(Dataset entries)
_____
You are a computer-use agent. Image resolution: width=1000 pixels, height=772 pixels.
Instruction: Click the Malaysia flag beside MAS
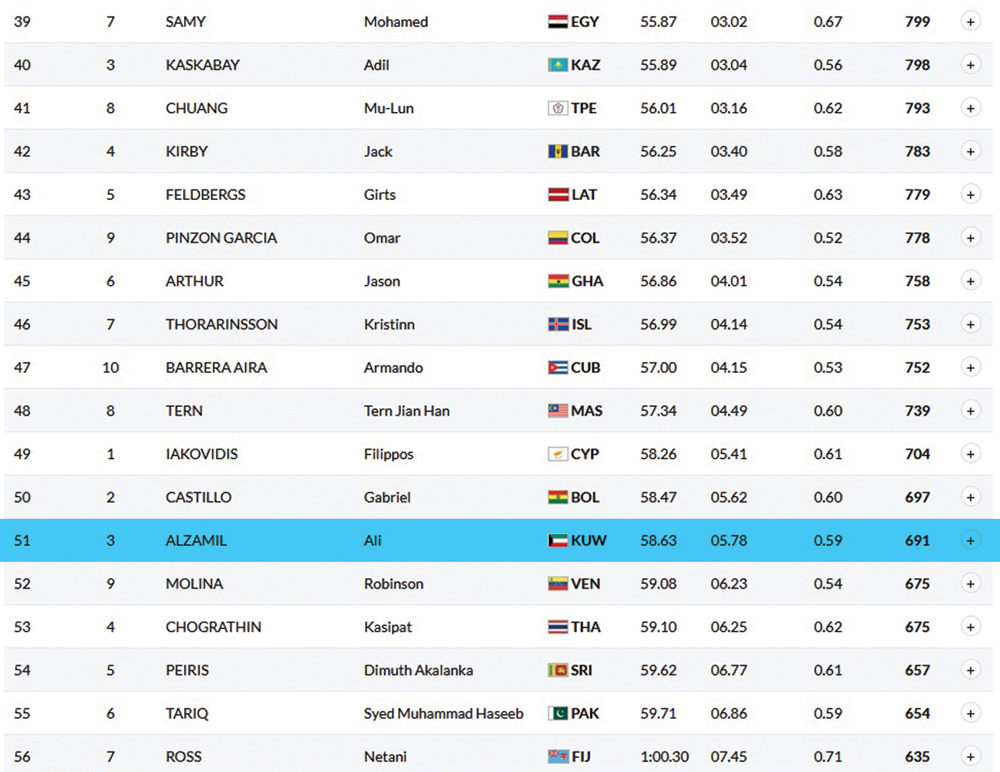558,411
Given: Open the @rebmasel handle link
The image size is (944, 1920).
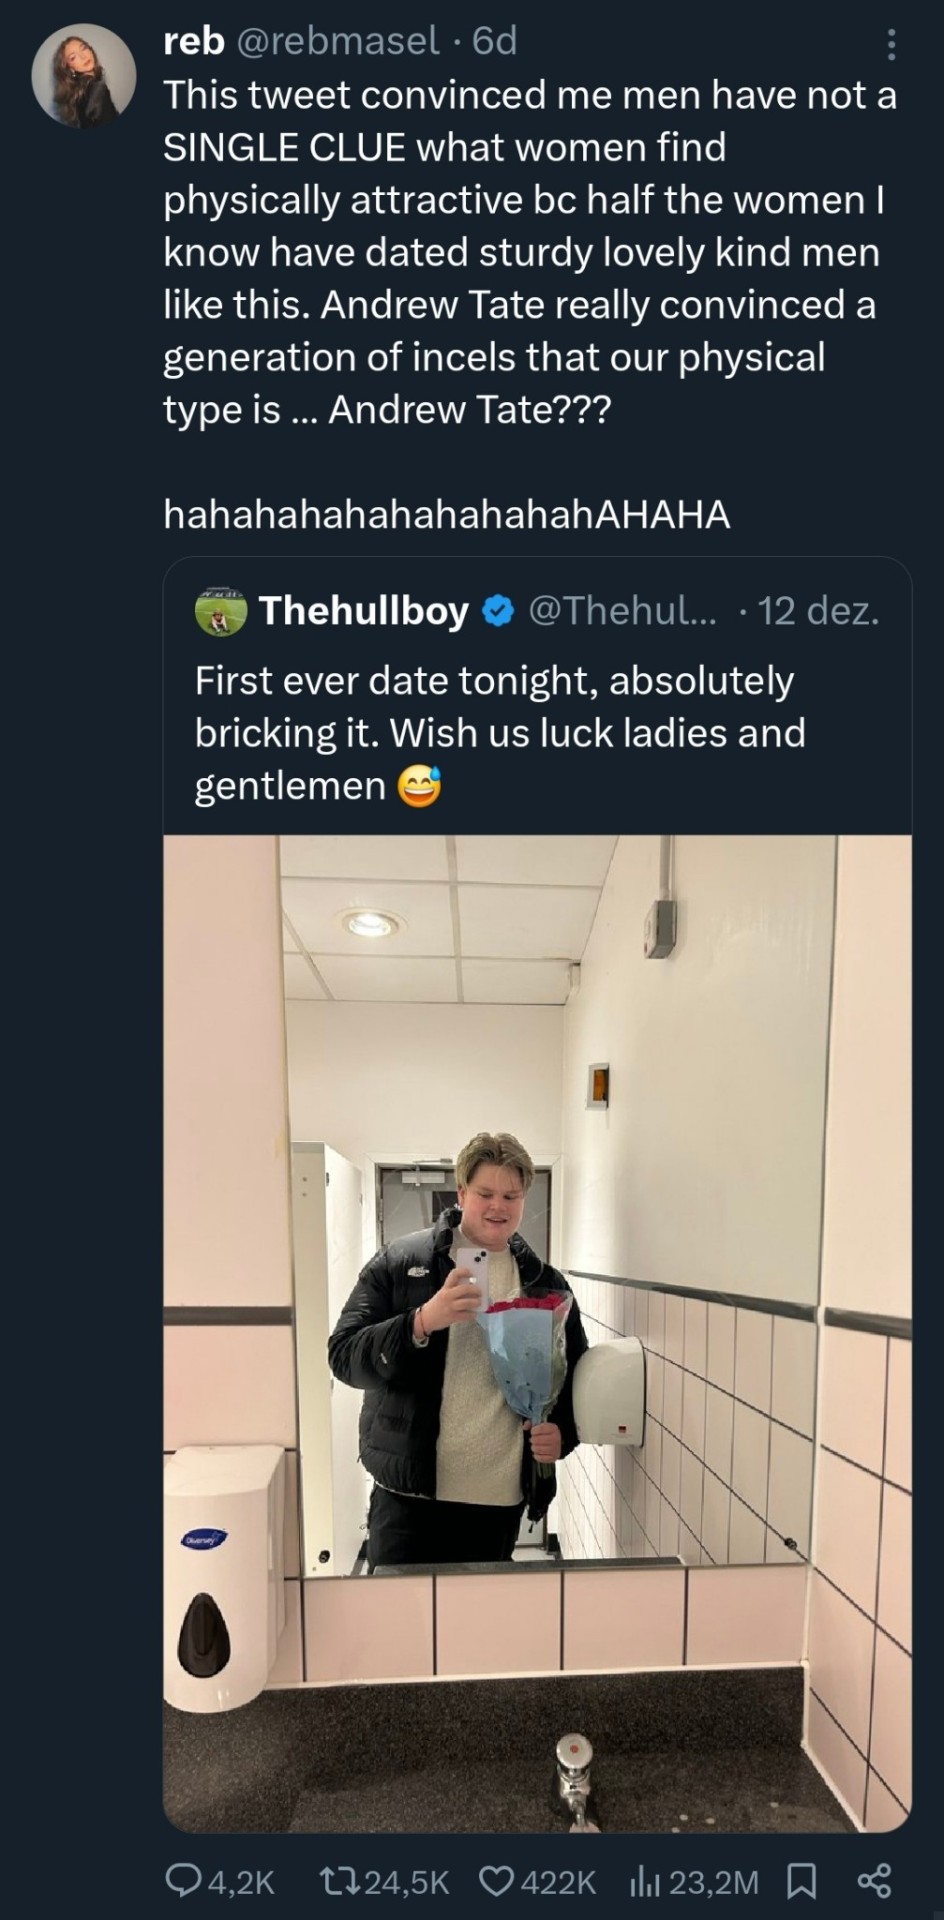Looking at the screenshot, I should 337,41.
_____
▸ **Task description**: Once the pictures are set aside, transcribe the remaining lines above exactly.

▸ **Exercise solution**:
You are a computer-use agent. Image resolution: width=1000 pixels, height=772 pixels.
Instruction: Click the Malaysia flag beside MAS
558,411
Given: Open the @rebmasel handle link
The image size is (944, 1920).
Looking at the screenshot, I should 337,41.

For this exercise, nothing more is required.